* What to work on: Omit all pictures, then retype the data exactly as given.

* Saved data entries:
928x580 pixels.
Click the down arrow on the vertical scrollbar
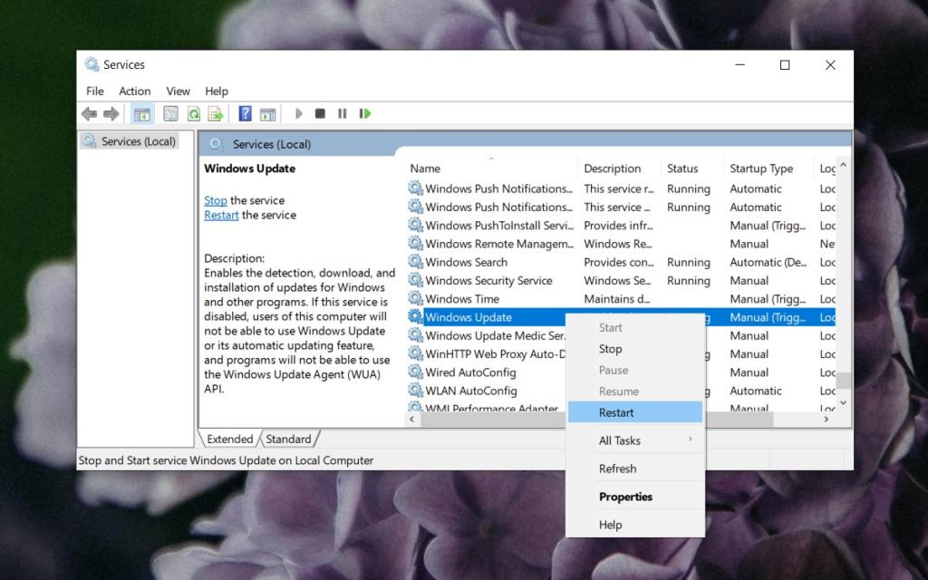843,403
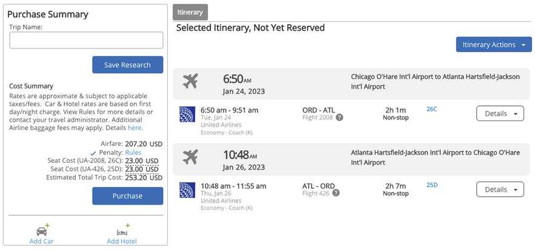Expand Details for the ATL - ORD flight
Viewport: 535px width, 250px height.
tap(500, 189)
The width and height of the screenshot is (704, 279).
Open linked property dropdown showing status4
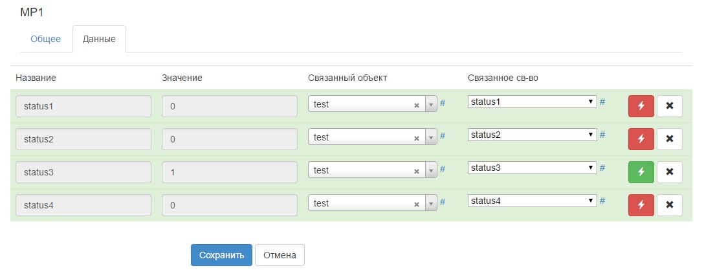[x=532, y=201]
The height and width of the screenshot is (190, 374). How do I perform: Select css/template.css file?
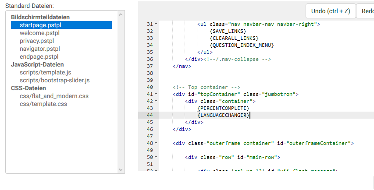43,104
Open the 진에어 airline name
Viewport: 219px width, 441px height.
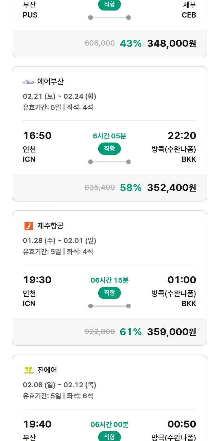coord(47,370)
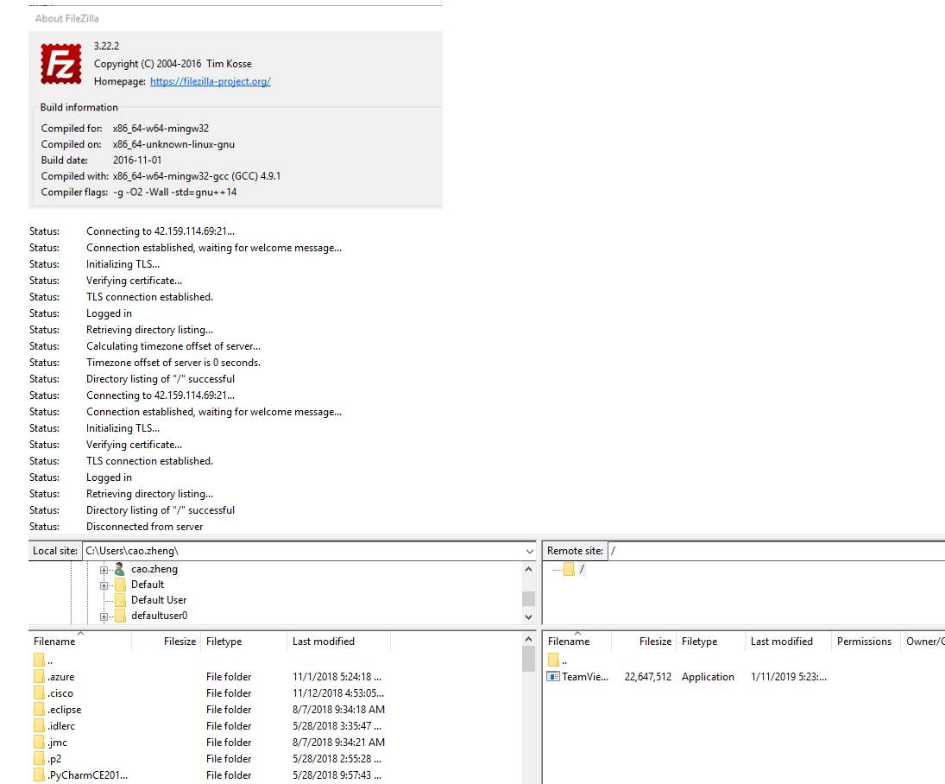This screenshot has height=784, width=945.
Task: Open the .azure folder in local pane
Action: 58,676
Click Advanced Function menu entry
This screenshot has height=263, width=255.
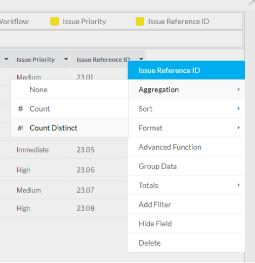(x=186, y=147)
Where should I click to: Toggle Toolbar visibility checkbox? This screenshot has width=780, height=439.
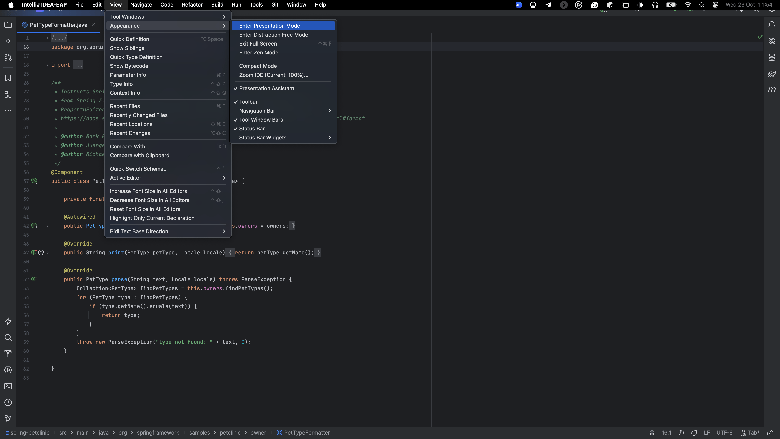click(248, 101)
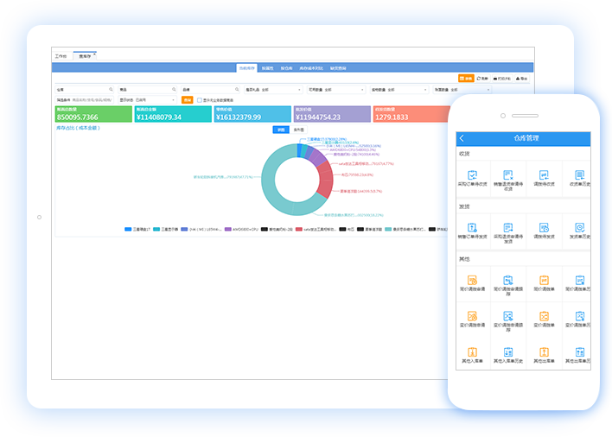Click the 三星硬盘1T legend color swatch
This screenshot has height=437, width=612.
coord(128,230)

* Expected answer:
928x580 pixels.
Click the down arrow on the vertical scrollbar
843,403
Expand Details for the ATL - ORD flight
Viewport: 535px width, 250px height.
tap(500, 189)
The width and height of the screenshot is (704, 279).
Open linked property dropdown showing status4
[x=532, y=201]
The height and width of the screenshot is (190, 374). How do I perform: Select css/template.css file?
43,104
Open the 진에어 airline name
Viewport: 219px width, 441px height.
coord(47,370)
This screenshot has height=784, width=945.
Task: Open the .azure folder in local pane
Action: 58,676
Click Advanced Function menu entry
This screenshot has height=263, width=255.
(x=186, y=147)
Where should I click to: Toggle Toolbar visibility checkbox? This screenshot has width=780, height=439.
click(248, 101)
Click the 三星硬盘1T legend color swatch
This screenshot has height=437, width=612.
coord(128,230)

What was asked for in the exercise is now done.